The α-carbon goes from sp³ (potentially chiral) to sp² (planar, achiral). The product alkene is described by E/Z geometry, not R/S. So a chiral starting material can yield an achiral alkene. This is why eliminations are so useful for "deleting" unwanted stereocentres on the way to a target. Many published syntheses use a deliberate elimination/re-addition sequence to invert or erase stereochemistry.

📖 Clayden — Organic Chemistry, 2nd Ed., §19.7 "Stereoselectivity in elimination".
❌ "Higher temperature always speeds up E2 more than E1."
✅ Heat helps E1 more — it has the bigger Eₐ and the bigger ΔS‡.

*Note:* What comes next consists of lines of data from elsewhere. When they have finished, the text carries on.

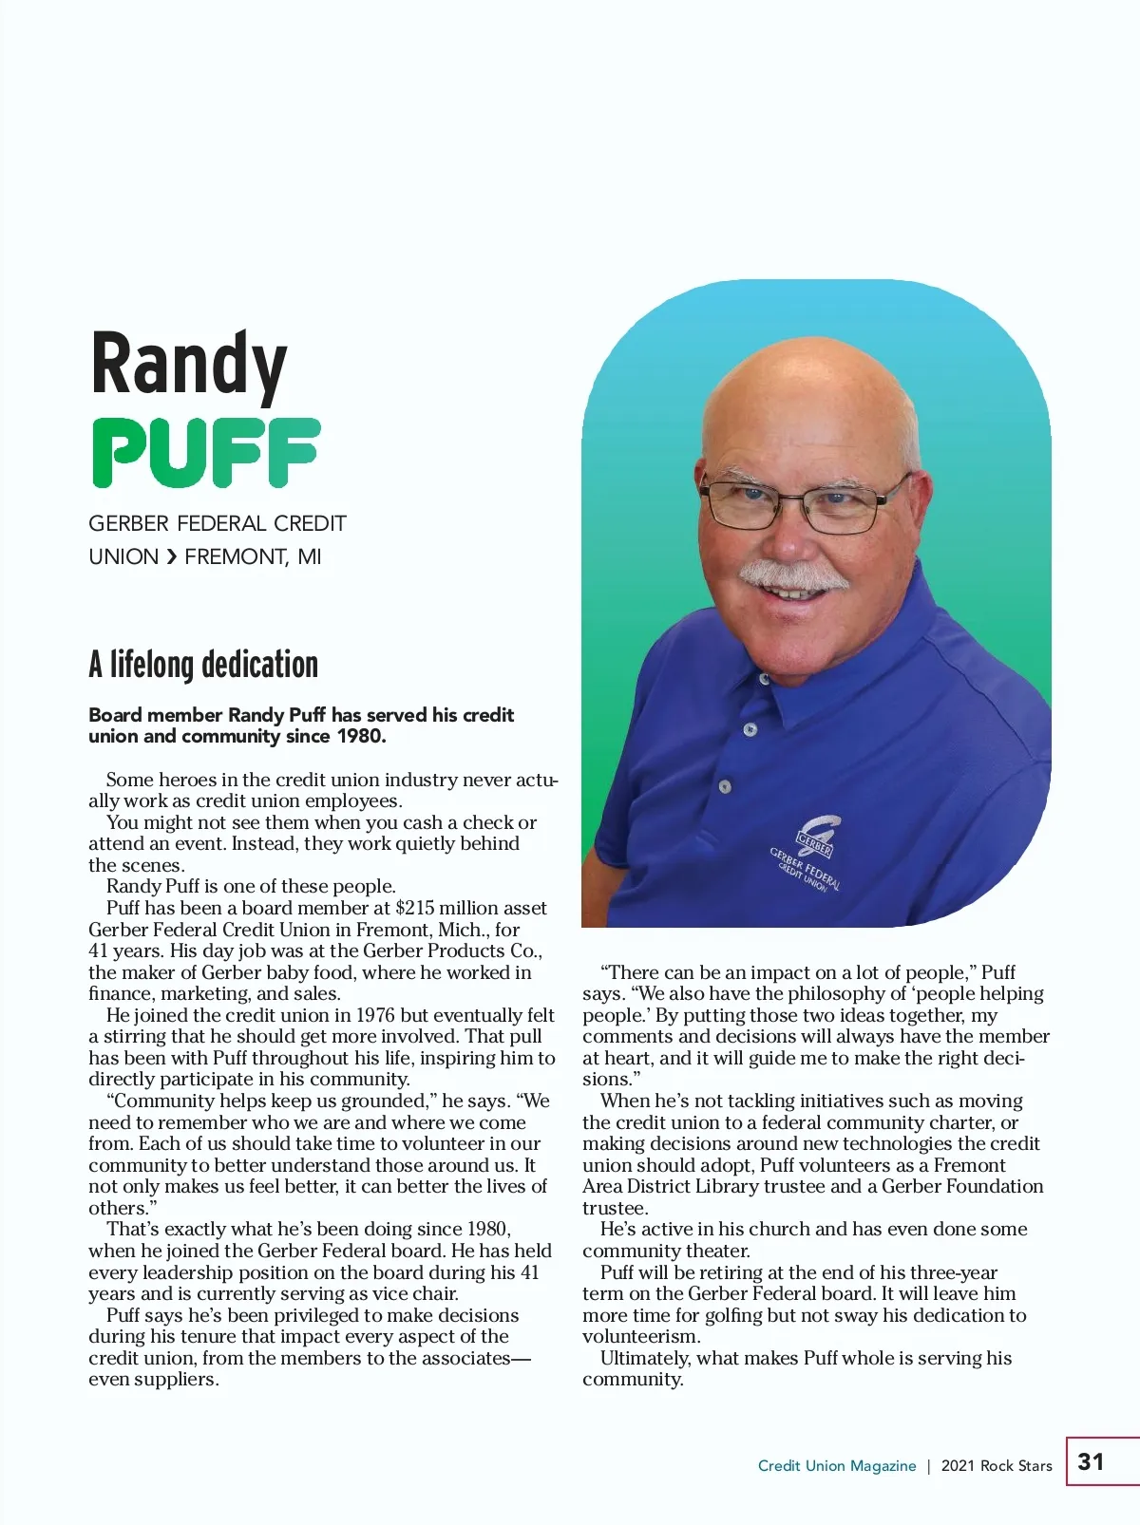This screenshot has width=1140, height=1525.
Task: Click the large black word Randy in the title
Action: point(188,366)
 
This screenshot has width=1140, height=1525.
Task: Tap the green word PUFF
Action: point(205,453)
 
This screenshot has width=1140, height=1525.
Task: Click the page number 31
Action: point(1091,1461)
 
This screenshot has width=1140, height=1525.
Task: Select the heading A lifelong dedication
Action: point(203,665)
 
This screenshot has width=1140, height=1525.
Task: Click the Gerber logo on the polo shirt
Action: point(814,836)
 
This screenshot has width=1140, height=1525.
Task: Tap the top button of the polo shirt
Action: point(765,679)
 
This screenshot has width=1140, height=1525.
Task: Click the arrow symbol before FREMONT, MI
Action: point(171,557)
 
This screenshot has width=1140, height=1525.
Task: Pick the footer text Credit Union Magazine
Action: point(837,1466)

Both rates obey Arrhenius (k = A·exp(−Eₐ/RT)) but E1's Eₐ is larger, so the relative speed-up per kelvin is greater for E1. Eliminations also have positive entropy of activation (one molecule splits into two), and E1 typically has the larger ΔS‡ — heating amplifies that advantage. That's why teaching labs run E1 demonstrations under reflux while E2 examples can be done at room temperature with strong base.

📖 Lowry & Richardson — Mechanism and Theory in Organic Chemistry, 3rd Ed., Ch. 7.

Misconception research: BouJaoude, J. Chem. Educ. 68, 36 (1991) "Students' alternative conceptions of organic reaction mechanisms"; Bhattacharyya & Bodner, J. Chem. Educ. 82, 1402 (2005) "It gets me to the product: How students propose organic mechanisms"; Taber — Chemical Misconceptions: Prevention, Diagnosis, Cure, RSC 2002, Vol II Ch. 13.